ESPNsoccernet: Any updates on the eighth expansion team?
Antonucci: It'll be possibly San Diego. ... There is a letter of intent signed from San Diego so we're going through due process of diligence, and final fundraising, and things of that nature. That is in the works, but it's not definitive. The same for the Bay Area. When we allocate the players we want to have all of our teams set.
ESPNsoccernet: You have reached out to the players to talk about WPS. Will we be able to get a sneak peek of some of these international players who've shown interest?
Antonucci: Yes.

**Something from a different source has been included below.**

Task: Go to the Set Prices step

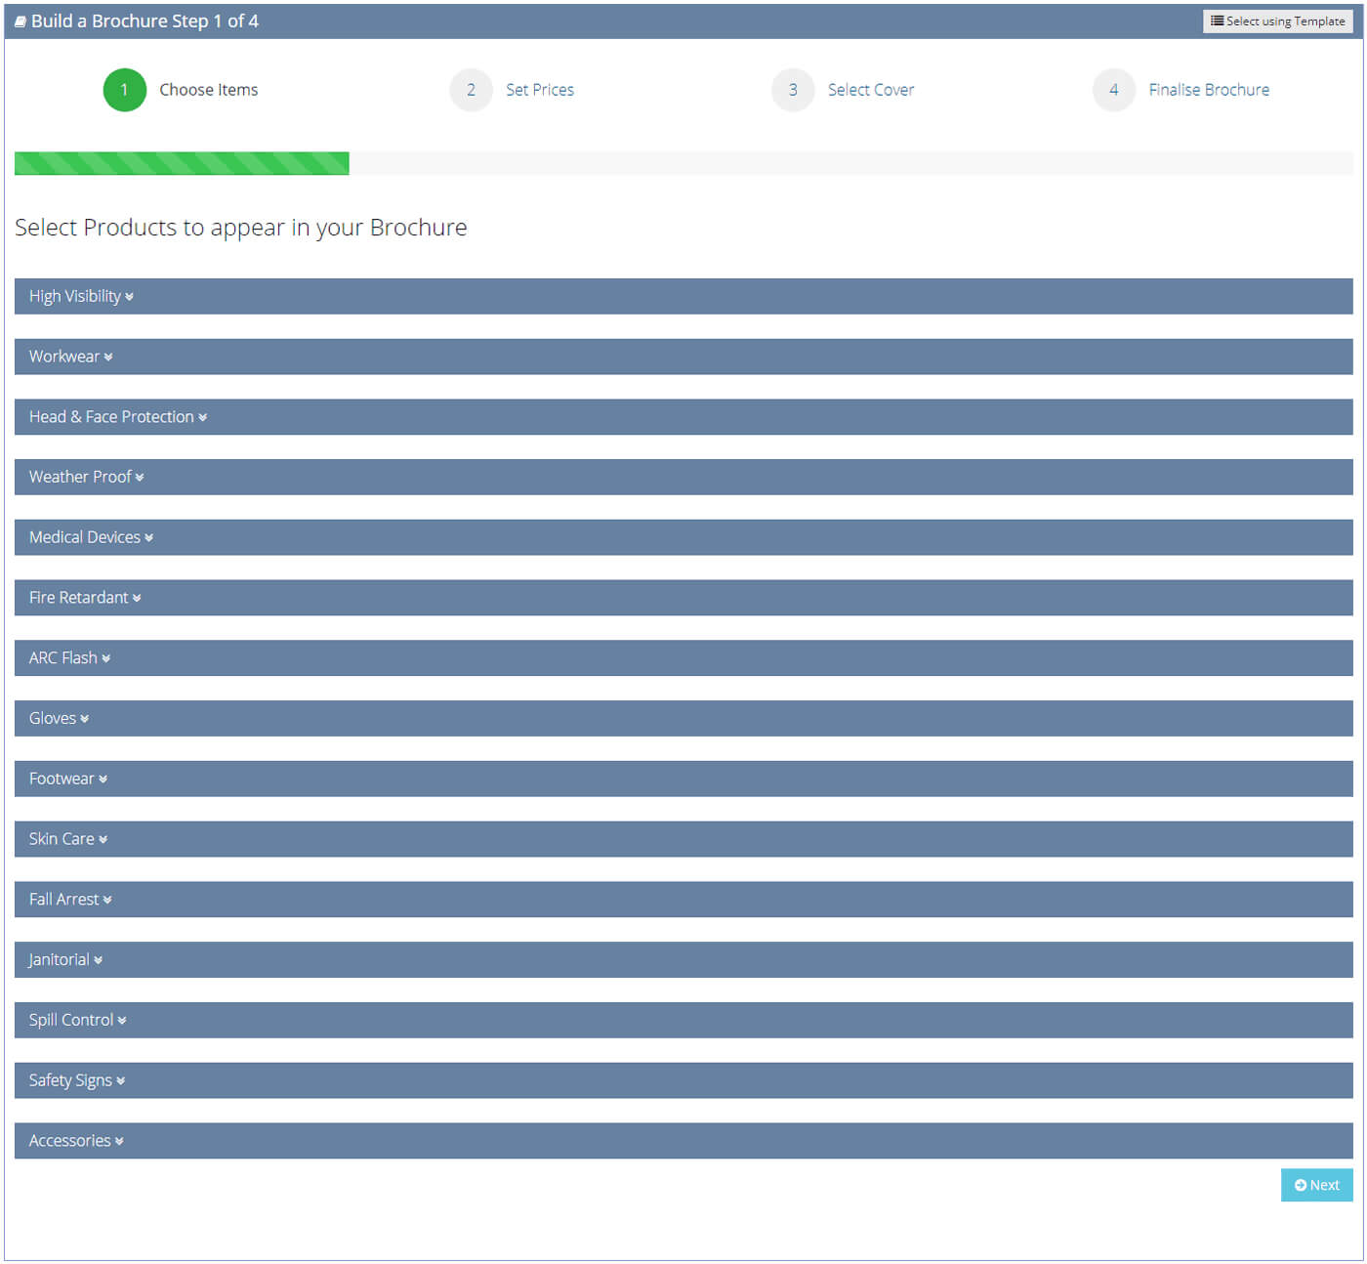Action: (x=540, y=90)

Some of our GMs and coaches, and we have our international player consultant Lauren Gregg, who previously worked for WUSA and was a former national team coach for the United States, have had conversations with players to understand their interest level. Of course talking to their federations and their teams as well as per the right processes. But to see who's interested in coming and kind of what the parameters are of what they feel -- what they're making, or what their situation is now.
I can tell you we have a list of about 60 international players right now. That was pre-Olympics, so it might even grow a little bit more, considering some of the breakout performances. For the most part, we're going to get a chance to put a good offer in front of these players, and hopefully they'll find it compelling to come here.

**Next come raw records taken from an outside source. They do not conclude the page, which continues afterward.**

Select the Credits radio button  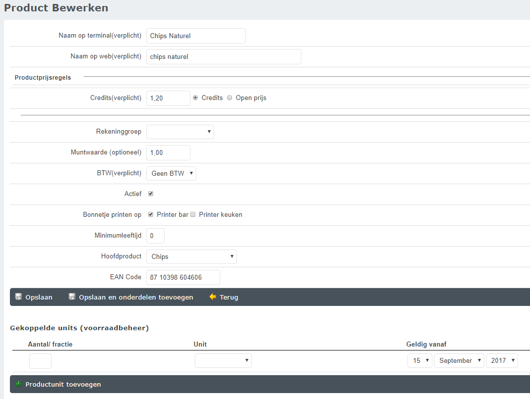tap(195, 98)
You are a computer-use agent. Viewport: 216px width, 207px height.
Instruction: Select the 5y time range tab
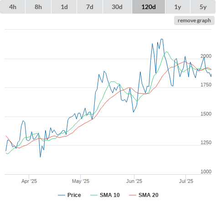point(203,7)
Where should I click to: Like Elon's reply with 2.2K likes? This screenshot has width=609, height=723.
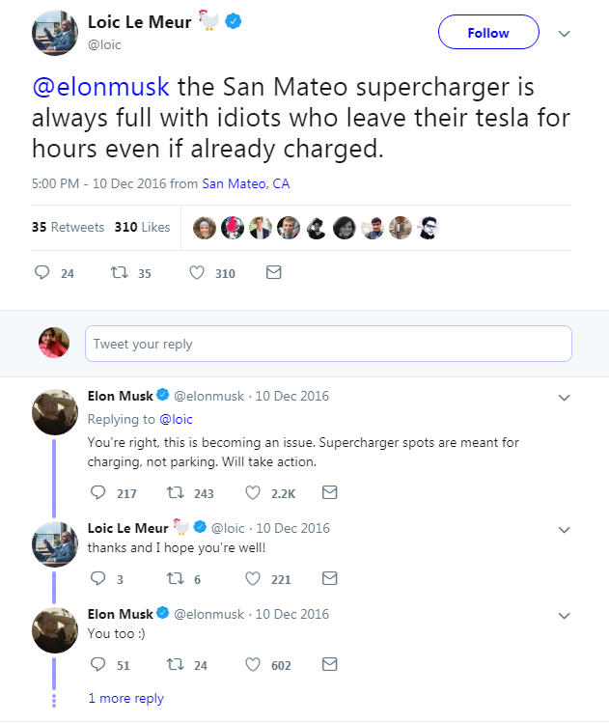coord(254,493)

ESPNsoccernet: Do you think the Brazilian team as a whole will be more interested in joining WPS because the coach and players have expressed frustration about the lack of homegrown support, homegrown leagues? (Brazil coach Jorge Borcellos was just announced as head coach for WPS's St. Louis team.)
Antonucci: I'm sure it's very frustrating for the Brazilian players to not have, particularly in the context of how much support their men's team gets, to not feel that support within their country. We hope that they can turn to us. Maybe some day there will come a time when Brazil does, as a country, create a league, and fans want to come out and pay to watch women's pro soccer.
ESPNsoccernet: Will Abby Wambach's leg injury affect her draft priority?
Antonucci: Abby's a tremendous player. She's a real asset for her team. I don't think her injury impacts her ability to be allocated. I think we're all expecting that her injury is healed in time for the WPS season. I think that's what she's expecting. And she's an incredible player who will make a big impact on WPS. We're just hoping that her recovery goes even faster.
ESPNsoccernet: For the big question, where do you see the league five years from now?
Antonucci: Well, I see a lot of growth in the league. As many know, from a business perspective, we've tried very hard to manage expectations, have a conservative model, to grow steadily, so I think in five years we will have surpassed the 12-team mark and we may very well be up more in the 14-team range as a possibility, but not a requirement.
I think that any players who were tied up in long-term contracts, you'll see more and more international players coming into our league over the course of those five years. We will be in the sports landscape in a major way in this country. We will continue to rise with the soccer tide. It's going to be hard work, for sure, but we will have an awareness with media. We'll do something good for women's sports in that regard.
Lindsey Dolich is a contributor for ESPN The Magazine and covers the U.S. women's national team for ESPNsoccernet.